* **Aim of the task**
Please swap "JQL search mode" for "basic search mode" in the data from the line with "Create a new" up to and including the line with "Click the scroll-to-top", and give those lines back with nothing else changed.

## BEGIN

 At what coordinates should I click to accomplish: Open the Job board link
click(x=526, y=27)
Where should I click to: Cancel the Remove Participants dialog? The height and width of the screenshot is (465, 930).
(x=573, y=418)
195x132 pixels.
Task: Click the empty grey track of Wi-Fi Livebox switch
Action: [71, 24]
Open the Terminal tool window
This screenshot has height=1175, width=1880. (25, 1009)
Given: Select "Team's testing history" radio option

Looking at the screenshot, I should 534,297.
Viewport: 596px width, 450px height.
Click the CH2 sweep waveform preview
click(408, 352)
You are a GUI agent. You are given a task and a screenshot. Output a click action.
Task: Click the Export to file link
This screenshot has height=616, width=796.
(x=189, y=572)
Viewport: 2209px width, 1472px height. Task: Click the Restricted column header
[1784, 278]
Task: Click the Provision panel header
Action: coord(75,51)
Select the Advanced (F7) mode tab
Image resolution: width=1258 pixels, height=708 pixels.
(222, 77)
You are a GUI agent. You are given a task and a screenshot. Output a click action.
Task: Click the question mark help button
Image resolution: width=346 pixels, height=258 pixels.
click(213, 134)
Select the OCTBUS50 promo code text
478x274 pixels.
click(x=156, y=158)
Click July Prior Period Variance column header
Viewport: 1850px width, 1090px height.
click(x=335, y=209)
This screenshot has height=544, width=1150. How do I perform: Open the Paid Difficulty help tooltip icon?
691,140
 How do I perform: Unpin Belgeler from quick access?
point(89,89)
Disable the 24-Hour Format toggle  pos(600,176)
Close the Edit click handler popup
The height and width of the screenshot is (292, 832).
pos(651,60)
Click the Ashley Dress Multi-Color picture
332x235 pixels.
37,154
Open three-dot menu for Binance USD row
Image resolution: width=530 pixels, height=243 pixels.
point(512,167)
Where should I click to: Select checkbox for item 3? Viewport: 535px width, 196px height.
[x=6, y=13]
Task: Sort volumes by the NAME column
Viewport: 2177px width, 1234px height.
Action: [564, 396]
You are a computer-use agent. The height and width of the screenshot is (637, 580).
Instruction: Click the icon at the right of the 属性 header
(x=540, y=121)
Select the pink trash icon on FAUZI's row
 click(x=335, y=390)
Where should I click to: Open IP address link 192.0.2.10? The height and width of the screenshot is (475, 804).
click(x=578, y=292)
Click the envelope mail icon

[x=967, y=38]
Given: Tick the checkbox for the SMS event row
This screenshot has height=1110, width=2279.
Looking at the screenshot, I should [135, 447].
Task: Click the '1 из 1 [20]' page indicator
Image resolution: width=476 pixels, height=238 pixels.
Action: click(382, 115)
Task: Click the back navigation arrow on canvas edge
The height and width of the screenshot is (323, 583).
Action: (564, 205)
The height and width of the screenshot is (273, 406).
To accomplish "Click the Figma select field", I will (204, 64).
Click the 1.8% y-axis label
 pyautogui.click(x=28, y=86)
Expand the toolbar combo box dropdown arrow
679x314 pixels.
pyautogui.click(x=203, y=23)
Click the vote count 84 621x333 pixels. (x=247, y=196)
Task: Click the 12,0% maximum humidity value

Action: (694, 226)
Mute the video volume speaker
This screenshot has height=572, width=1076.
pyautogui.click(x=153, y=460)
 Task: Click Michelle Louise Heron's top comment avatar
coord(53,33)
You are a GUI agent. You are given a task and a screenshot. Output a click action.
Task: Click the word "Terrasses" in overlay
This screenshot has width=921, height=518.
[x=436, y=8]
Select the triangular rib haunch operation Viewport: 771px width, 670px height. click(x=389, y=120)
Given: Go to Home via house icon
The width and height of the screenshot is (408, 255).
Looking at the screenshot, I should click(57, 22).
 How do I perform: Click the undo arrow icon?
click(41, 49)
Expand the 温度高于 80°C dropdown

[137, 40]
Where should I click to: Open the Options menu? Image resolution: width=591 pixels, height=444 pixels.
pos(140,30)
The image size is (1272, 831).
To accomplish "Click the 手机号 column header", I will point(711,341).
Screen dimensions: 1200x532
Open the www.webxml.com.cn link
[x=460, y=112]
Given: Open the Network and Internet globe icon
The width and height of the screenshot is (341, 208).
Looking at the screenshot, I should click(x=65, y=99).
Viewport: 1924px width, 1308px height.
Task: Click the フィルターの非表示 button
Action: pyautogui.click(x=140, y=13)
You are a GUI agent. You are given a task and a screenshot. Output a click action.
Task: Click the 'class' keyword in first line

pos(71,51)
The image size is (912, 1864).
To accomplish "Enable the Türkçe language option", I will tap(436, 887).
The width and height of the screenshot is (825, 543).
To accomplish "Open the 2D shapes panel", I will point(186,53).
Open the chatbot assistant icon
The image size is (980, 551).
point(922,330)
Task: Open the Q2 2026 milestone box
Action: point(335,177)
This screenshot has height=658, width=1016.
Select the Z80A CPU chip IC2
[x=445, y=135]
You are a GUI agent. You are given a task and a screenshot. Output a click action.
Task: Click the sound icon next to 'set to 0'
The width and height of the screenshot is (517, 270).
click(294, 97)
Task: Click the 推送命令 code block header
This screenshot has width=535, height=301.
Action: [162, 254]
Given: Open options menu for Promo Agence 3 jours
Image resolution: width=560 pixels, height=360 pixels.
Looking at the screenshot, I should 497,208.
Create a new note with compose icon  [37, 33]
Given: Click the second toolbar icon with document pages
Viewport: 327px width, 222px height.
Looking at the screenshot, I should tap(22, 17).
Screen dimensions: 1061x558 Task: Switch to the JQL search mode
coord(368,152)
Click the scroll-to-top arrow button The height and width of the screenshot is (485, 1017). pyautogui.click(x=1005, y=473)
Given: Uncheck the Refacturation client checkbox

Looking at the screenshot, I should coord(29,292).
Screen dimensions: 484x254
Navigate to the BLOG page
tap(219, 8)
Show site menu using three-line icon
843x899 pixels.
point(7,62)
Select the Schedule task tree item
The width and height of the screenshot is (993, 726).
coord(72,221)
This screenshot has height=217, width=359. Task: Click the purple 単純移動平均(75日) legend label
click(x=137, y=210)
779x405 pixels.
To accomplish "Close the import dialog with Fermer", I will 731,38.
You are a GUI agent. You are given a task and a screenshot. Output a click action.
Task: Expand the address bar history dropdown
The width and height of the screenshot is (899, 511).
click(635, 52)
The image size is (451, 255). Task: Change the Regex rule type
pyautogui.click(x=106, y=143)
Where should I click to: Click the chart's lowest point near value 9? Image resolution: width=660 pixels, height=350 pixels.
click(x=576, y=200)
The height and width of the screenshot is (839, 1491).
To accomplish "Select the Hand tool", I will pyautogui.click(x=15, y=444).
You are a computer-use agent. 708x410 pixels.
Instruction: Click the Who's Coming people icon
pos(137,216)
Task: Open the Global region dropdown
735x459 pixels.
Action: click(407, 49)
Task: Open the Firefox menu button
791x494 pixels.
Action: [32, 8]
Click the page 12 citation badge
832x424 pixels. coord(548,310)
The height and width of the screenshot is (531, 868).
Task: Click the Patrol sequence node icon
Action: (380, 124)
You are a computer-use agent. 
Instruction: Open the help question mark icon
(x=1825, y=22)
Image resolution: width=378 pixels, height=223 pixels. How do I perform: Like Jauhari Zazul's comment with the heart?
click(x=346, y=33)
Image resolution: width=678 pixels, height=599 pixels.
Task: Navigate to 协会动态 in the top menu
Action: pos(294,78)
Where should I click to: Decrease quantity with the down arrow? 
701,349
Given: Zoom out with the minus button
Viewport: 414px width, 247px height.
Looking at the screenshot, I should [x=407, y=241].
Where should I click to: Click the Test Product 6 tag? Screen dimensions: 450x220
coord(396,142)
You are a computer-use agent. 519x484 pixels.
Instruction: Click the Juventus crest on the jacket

## END

* **Exercise answer**
Create a new note with compose icon  [37, 33]
Given: Click the second toolbar icon with document pages
Viewport: 327px width, 222px height.
Looking at the screenshot, I should tap(22, 17).
Screen dimensions: 1061x558 Task: Switch to the basic search mode
coord(368,152)
Click the scroll-to-top arrow button The height and width of the screenshot is (485, 1017). pyautogui.click(x=1005, y=473)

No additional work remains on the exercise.